- Born: 11 September 1934 Stone, Staffordshire, England
- Died: 10 August 2003 (aged 68) London, England
- Education: St John's College, Cambridge Architectural Association School of Architecture
- Occupation: Architect
- Partner: Eleanor Bron (?–2003; his death)

= Cedric Price =

English architect

Cedric Price FRIBA (11 September 1934 – 10 August 2003) was an English architect and influential teacher and writer on architecture.

== Early life and education ==
The son of the architect A.G. Price, who worked with Harry Weedon, Price was born in Stone, Staffordshire. He studied architecture at St John's College, Cambridge, graduating in 1955, and the Architectural Association School of Architecture (AA) in London, where he encountered and was influenced by the modernist architect and urban planner Arthur Korn. From 1958 to 1964 he taught part-time at the AA and at the Council of Industrial Design. He later founded Polyark, an architectural schools network.

== Career ==
After graduating, Price worked briefly for Erno Goldfinger, Denys Lasdun, the partnership of Maxwell Fry and Jane Drew, and applied unsuccessfully for a post at London County Council, working briefly as a professional illustrator before starting his own practice in 1960. He worked with The Earl of Snowdon and Frank Newby on the design of the Snowdon Aviary at London Zoo (1961). He later also worked with Buckminster Fuller on the Claverton Dome.
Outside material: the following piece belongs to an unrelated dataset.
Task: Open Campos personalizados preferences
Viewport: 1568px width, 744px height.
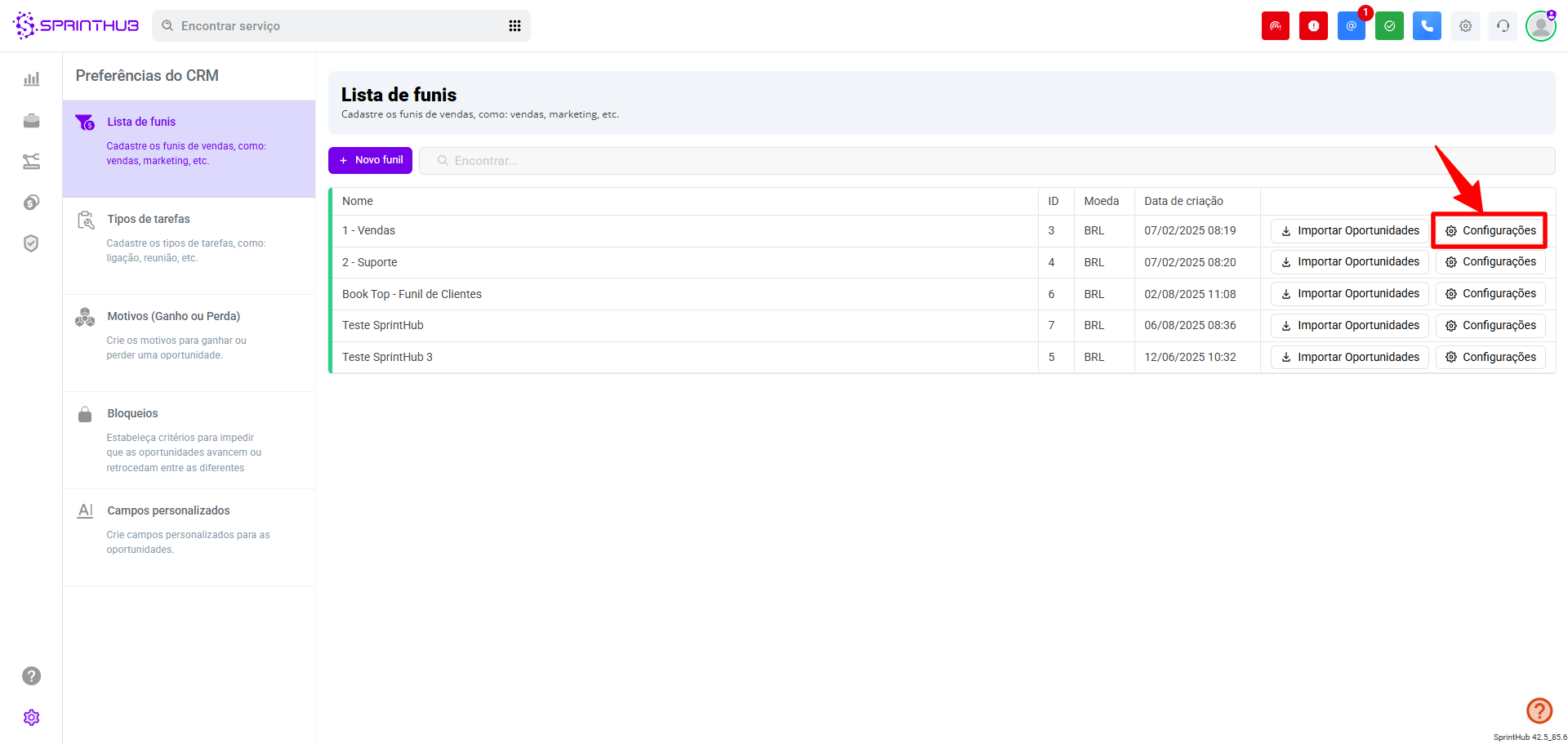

One of his more notable projects was the East London Fun Palace (1961), developed in association with theatrical director Joan Littlewood and cybernetician Gordon Pask. Although it was never built, its flexible space influenced other architects, notably Richard Rogers and Renzo Piano whose Centre Georges Pompidou in Paris extended many of Price's ideas – some of which Price used on a more modest scale in the Inter-Action Centre at Kentish Town, London (1971).

Having conceived the idea of using architecture and education as a way to drive economic redevelopment—notably in the north Staffordshire Potteries area (the 'Think-Belt' project)—he continued to contribute to planning debates. Think-Belt (1963–66) envisaged the reuse of an abandoned railway line as a roving "higher education facility", re-establishing the Potteries as a centre of science and technology. Mobile classroom, laboratory and residential modules could be moved grouped and assembled as required.

In 1969, with planner Sir Peter Hall and the editor of New Society magazine Paul Barker, he published Non-plan, a work challenging planning orthodoxy.

In 1984, Price proposed the redevelopment of London's South Bank, and foresaw the London Eye by suggesting that a giant Ferris wheel should be constructed by the River Thames.

== Personal life and death ==
Price was the partner of the actress Eleanor Bron. They had no children.

Price died in London, aged 68, in 2003.

== Recognition ==
In 2002, Price was awarded the Austrian Frederick Kiesler Prize for Architecture and the Arts.